[保存済みのデータ項目]
* * *

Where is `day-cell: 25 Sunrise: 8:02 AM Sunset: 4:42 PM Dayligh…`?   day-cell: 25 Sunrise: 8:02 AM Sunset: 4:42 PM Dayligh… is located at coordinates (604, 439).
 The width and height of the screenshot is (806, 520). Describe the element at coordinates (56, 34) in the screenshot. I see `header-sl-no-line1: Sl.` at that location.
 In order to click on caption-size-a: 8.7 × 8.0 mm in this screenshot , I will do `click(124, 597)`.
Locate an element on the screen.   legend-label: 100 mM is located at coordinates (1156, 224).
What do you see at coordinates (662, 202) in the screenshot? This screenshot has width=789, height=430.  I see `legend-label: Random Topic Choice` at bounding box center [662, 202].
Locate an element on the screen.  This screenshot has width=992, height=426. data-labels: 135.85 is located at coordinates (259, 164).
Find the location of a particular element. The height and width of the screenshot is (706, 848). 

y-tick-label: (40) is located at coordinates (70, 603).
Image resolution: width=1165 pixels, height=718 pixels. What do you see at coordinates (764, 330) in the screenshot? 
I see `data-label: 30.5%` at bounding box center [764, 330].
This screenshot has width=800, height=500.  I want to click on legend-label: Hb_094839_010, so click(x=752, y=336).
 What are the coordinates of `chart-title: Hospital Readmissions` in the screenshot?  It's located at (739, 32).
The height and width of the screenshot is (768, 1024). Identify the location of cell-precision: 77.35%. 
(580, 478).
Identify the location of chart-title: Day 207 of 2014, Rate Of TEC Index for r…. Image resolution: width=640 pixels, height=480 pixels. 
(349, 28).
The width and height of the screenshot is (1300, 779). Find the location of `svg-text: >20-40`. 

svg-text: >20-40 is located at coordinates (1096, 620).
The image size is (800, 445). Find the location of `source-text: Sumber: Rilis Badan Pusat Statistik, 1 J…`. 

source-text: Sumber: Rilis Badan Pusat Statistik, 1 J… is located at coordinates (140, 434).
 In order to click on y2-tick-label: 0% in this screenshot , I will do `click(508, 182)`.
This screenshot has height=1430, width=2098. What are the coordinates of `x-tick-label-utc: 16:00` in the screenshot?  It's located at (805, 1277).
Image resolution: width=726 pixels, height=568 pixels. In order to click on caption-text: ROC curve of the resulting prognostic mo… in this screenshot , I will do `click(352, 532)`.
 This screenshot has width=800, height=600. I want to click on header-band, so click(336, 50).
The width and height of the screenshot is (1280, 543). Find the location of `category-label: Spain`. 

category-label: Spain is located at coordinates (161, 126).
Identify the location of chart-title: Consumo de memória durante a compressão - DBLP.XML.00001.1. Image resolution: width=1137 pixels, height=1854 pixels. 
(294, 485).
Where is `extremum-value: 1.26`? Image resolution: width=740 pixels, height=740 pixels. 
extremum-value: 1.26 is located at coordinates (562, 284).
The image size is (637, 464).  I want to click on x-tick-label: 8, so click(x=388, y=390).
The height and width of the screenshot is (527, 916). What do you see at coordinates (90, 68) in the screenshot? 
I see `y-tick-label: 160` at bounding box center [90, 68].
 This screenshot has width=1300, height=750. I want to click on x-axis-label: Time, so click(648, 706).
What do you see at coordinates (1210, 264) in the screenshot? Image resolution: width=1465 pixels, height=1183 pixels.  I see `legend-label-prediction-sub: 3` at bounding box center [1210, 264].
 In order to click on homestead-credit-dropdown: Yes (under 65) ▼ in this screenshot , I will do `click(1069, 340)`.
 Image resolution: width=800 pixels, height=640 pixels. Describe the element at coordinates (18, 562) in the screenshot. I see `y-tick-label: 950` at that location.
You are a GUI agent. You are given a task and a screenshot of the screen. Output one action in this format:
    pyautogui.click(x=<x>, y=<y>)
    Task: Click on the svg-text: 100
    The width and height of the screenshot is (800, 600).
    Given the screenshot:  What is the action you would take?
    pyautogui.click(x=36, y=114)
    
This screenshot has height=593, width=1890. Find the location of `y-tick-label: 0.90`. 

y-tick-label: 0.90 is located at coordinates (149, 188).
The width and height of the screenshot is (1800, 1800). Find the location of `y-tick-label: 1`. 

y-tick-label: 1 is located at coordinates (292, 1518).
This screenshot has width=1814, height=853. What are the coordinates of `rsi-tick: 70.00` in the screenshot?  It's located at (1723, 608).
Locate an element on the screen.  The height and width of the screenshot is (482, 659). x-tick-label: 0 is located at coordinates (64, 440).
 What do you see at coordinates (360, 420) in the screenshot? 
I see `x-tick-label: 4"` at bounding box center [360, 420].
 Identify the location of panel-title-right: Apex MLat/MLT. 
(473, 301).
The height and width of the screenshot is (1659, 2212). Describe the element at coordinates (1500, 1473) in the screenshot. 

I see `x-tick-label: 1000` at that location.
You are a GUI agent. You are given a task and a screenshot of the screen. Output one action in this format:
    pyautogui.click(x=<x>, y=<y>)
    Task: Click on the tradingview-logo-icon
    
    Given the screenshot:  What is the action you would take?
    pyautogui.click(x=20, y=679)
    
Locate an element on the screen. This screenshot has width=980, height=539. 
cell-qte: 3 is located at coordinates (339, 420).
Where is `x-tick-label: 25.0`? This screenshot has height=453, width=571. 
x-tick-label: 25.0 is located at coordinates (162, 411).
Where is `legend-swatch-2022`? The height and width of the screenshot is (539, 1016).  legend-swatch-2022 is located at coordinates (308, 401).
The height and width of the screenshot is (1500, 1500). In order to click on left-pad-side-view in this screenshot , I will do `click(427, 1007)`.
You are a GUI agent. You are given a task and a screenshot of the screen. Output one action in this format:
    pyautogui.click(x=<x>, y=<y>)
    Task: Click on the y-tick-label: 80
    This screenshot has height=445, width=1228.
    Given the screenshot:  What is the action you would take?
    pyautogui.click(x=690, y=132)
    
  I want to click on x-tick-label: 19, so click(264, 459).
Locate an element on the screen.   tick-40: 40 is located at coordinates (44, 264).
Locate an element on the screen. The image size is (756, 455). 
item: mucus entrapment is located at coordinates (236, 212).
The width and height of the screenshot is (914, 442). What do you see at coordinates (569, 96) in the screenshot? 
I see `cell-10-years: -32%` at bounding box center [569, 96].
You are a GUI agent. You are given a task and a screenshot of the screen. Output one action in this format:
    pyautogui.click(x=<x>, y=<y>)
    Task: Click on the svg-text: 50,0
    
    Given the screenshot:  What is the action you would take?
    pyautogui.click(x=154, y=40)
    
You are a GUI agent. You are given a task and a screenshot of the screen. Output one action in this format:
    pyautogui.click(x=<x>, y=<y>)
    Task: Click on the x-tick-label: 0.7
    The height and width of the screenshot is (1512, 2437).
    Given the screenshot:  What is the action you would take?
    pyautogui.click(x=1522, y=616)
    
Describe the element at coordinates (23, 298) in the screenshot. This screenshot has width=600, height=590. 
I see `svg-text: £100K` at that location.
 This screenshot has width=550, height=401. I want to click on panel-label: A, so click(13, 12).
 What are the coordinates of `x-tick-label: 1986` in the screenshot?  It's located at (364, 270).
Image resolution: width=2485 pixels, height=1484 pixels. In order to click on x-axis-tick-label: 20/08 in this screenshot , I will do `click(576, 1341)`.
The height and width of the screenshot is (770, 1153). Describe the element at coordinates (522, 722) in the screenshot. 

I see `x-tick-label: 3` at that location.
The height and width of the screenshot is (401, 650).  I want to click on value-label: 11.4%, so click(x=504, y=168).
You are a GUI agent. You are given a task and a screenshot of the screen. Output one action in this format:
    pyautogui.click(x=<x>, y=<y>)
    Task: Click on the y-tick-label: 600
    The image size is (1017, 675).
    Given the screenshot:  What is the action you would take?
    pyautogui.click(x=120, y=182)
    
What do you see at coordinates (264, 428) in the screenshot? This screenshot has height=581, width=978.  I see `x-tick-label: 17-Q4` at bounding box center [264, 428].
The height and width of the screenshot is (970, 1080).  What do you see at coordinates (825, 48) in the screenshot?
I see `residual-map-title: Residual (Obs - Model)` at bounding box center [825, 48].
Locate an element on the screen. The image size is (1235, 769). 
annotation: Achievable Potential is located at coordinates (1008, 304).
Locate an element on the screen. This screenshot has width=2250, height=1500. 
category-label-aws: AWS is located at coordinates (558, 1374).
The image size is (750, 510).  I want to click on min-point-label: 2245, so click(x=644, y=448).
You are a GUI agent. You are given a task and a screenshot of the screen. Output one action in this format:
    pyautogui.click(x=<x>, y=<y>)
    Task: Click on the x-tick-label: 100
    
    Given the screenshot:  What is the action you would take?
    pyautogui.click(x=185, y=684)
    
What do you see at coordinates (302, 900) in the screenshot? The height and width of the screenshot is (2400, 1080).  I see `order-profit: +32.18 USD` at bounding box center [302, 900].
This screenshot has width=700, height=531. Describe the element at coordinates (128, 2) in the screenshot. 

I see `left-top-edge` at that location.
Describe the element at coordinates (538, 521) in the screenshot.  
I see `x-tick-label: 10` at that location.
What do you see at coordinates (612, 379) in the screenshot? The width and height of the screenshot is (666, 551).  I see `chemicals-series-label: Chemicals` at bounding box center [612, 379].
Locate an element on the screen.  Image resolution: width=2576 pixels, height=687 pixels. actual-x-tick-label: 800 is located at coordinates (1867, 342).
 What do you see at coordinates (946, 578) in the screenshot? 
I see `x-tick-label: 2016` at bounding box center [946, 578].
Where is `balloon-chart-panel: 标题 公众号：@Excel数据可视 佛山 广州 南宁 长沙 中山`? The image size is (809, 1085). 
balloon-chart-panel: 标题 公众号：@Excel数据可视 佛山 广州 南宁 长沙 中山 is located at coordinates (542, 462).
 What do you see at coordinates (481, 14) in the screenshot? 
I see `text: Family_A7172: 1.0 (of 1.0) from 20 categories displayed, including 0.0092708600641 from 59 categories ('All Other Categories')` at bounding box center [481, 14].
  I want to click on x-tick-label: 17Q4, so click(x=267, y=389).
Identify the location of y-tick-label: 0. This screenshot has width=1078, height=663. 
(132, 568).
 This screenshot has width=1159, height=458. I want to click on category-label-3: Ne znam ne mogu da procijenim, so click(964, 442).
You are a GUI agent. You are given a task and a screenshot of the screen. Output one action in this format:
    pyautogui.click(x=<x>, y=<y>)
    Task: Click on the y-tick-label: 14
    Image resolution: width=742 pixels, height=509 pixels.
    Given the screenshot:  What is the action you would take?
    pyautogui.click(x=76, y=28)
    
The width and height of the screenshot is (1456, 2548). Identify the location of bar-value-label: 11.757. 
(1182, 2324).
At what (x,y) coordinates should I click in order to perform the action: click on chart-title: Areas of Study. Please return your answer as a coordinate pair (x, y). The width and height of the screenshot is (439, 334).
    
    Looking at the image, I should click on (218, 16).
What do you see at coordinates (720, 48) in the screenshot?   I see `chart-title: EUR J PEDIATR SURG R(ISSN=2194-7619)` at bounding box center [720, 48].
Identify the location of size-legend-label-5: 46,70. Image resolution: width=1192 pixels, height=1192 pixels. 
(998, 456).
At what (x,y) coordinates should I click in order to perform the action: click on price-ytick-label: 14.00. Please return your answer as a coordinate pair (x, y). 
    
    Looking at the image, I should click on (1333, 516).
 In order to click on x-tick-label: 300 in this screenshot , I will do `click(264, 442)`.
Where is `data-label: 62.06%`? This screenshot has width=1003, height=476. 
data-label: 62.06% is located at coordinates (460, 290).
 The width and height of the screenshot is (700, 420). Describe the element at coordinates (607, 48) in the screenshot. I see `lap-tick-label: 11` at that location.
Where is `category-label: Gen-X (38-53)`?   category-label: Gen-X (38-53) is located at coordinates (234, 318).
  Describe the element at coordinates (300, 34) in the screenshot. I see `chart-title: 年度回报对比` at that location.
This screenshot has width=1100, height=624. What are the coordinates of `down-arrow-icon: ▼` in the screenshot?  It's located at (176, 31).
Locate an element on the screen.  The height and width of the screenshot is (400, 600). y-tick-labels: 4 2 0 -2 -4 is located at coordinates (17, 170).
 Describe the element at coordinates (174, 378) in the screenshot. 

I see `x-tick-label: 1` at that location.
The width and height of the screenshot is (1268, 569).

* * *

上の行のうち、「Identify the location of size-legend-label-5: 46,70.」を含む行から「In order to click on x-tick-label: 300」を含む行までを、一字も変えずにそのまま繰り返してください。

あなたの回答 -
Identify the location of size-legend-label-5: 46,70. Image resolution: width=1192 pixels, height=1192 pixels. 
(998, 456).
At what (x,y) coordinates should I click in order to perform the action: click on price-ytick-label: 14.00. Please return your answer as a coordinate pair (x, y). 
    
    Looking at the image, I should click on (1333, 516).
 In order to click on x-tick-label: 300 in this screenshot , I will do `click(264, 442)`.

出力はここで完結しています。